By examining the redshift and understanding the stars’ gravity, the team could disentangle the various effects on the white dwarfs’ size.
The new result builds on a 2020 study from the same group that confirmed white dwarfs shrink as they gain mass due to “electron degeneracy pressure,” a quantum mechanical effect stabilizing their cores.
Until now, however, scientists lacked sufficient data to confidently verify the more subtle temperature effect.
In this study, the researchers used data from the Sloan Digital Sky Survey and the European Space Agency’s Gaia mission, both of which continuously map millions of cosmic objects.

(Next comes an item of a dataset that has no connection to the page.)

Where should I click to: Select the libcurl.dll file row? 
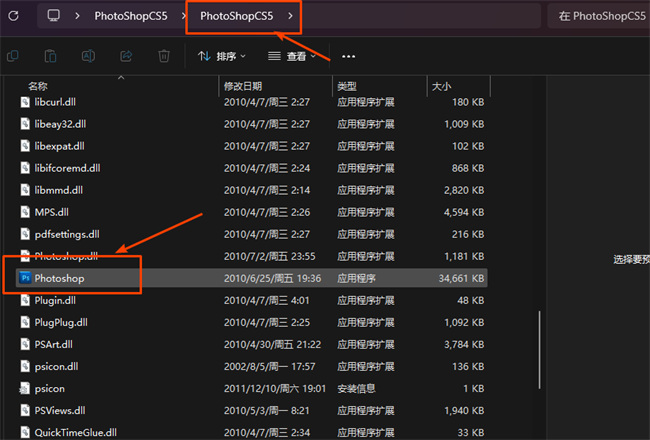55,101
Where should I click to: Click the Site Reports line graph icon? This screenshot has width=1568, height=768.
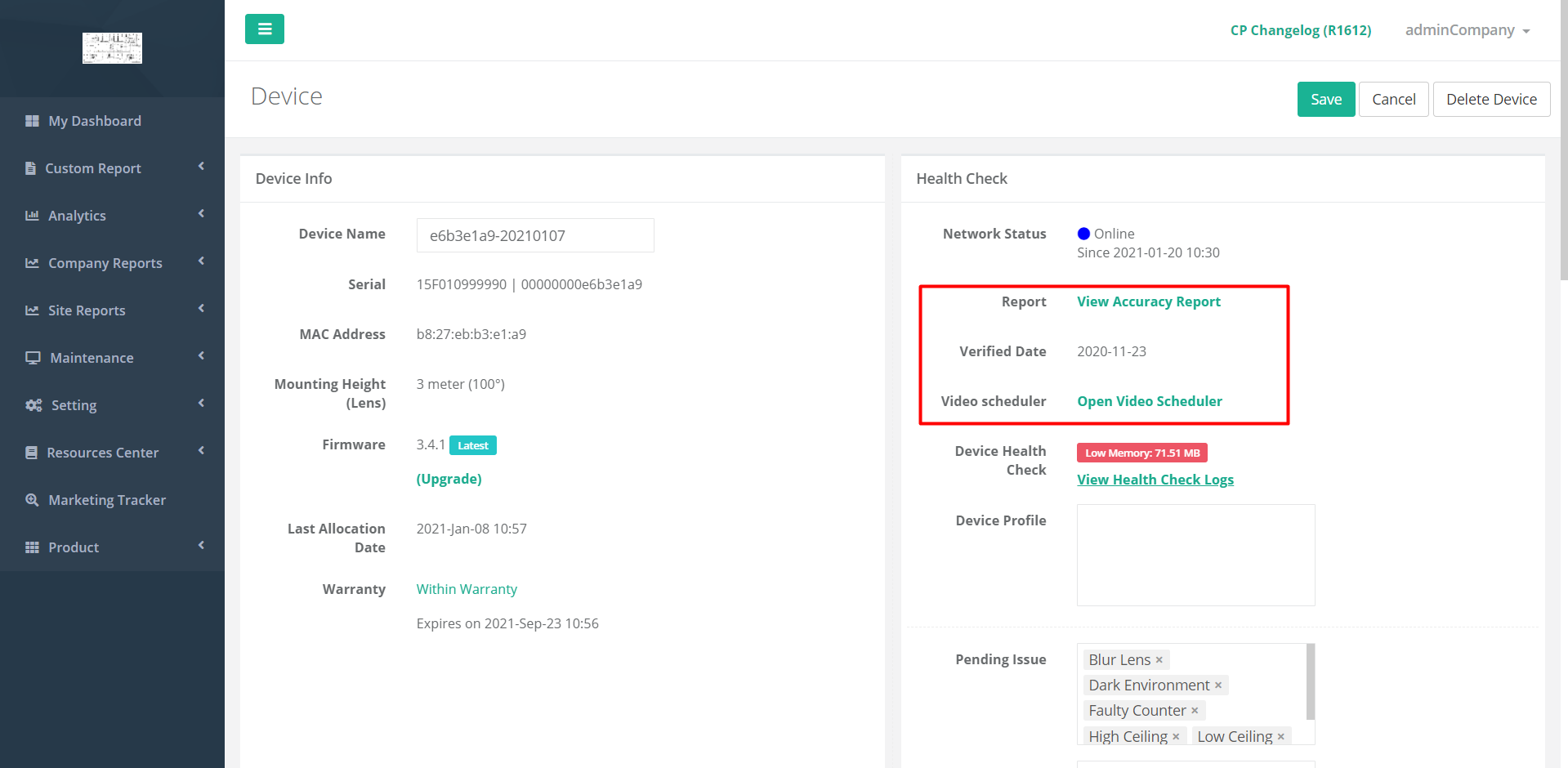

By carefully averaging measurements of the white dwarfs’ motions and grouping the stars according to their mass and gravity, the team isolated how temperature influences the stars’ volumes.
The analysis shows that hotter white dwarfs “puff up” slightly compared to cooler ones, confirming the long-predicted effect.
The implications extend beyond confirming existing theories. White dwarfs can help researchers understand processes in massive star evolution, including what determines whether a star ends its life as a white dwarf, neutron star, or black hole.
“The next frontier could be detecting the extremely subtle differences in the chemical composition of the cores of white dwarfs of different masses,” said Nadia Zakamska, a Johns Hopkins astrophysics professor who directed the research.
“We don’t fully understand the maximum mass a star can have to form a white dwarf, as opposed to a neutron star or a black hole.”
“These increasingly high-precision measurements can help us test and refine theories about this and other poorly understood processes in massive star evolution.”
Crumpler and her team also view this better understanding of white dwarf physics as a stepping-stone toward detecting dark matter, the invisible substance believed to comprise most of the universe’s matter.
If certain models of dark matter affect stars’ structures in predictable ways, comparing white dwarfs in different regions of the galaxy might reveal subtle patterns.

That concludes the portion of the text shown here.